Bisher fand dieses Großereignis der Maskenbälle immer am letzten Faschingswochenende statt. Immer dann erst, wenn das Faschingskostüm eh schon wie die zweite Haut am Körper klebte. Das wäre wegen des langen Faschings heuer Anfang März gewesen. Aber die Narrhalla um ihren neuen Präsidenten Christian Würdinger hatte eine zu große Konkurrenz befürchtet und sich anders entschieden.
"Am Faschingssamstag laufen zu viele Veranstaltungen parallel." Ne, ne. Nicht mit der Narrhalla. Die machte schon am Wochenende die Bühne frei für die Weidener Lumpen und setzte erfolgreich auf die Partyband "Highline". Der Partymagnet zog. Die Mehrzweckhalle war nach Angaben des Veranstalters am Samstag ausverkauft. Das Publikum war überwiegend jüngeren Datums, was sich seit Jahren abzeichnet.
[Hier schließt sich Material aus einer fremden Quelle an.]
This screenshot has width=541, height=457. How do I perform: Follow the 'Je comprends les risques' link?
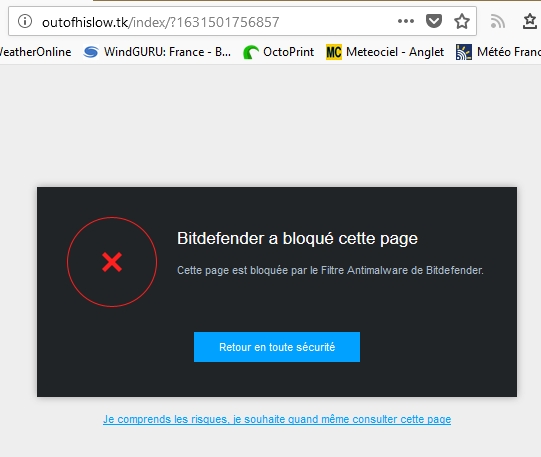pyautogui.click(x=277, y=419)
Die Älteren feiern lieber zu Hause. Die Jecken sind die Jungen. Die Zeiten, als der Lumpenball noch Generationen verband, sind längst vorbei. Trotzdem gab's eine Menge zu entdecken. Die Masken waren kreativ und bunt, die Lumpen manchmal echte Batzi.
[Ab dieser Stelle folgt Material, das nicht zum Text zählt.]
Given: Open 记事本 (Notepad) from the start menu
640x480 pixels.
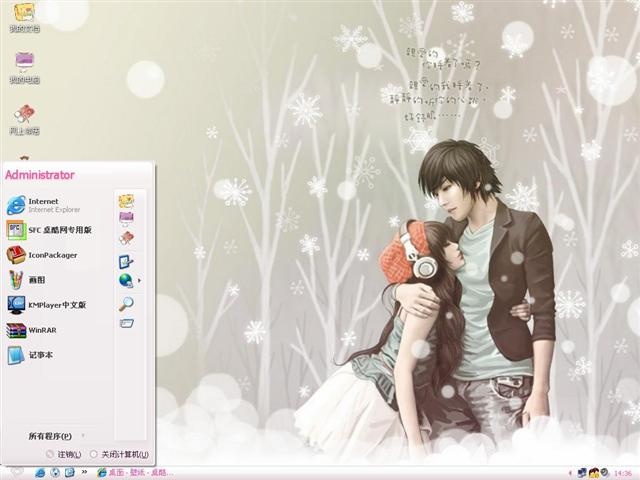Looking at the screenshot, I should point(38,355).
Highlights der Kuriositätenshow waren starke Typen, viele sexy Girls, ein Johnny-Gold-Verschnitt und der Joker, der mit Schneewittchen flirtete. Ein Fest für alle Figuren. Hinten stand ein Fotoapparat, der die Schandtaten dieser Nacht auf Knopfdruck schonungslos festhielt. Für Abwechslung sorgte ein Auftritt der Prinzengarde. Und um Mitternacht gab's eine Maskenprämierung mit schönen Preisen. Die Gewinner: Ein weibliches Dreigestirn mit Gehstock, Leder und Bücherhut.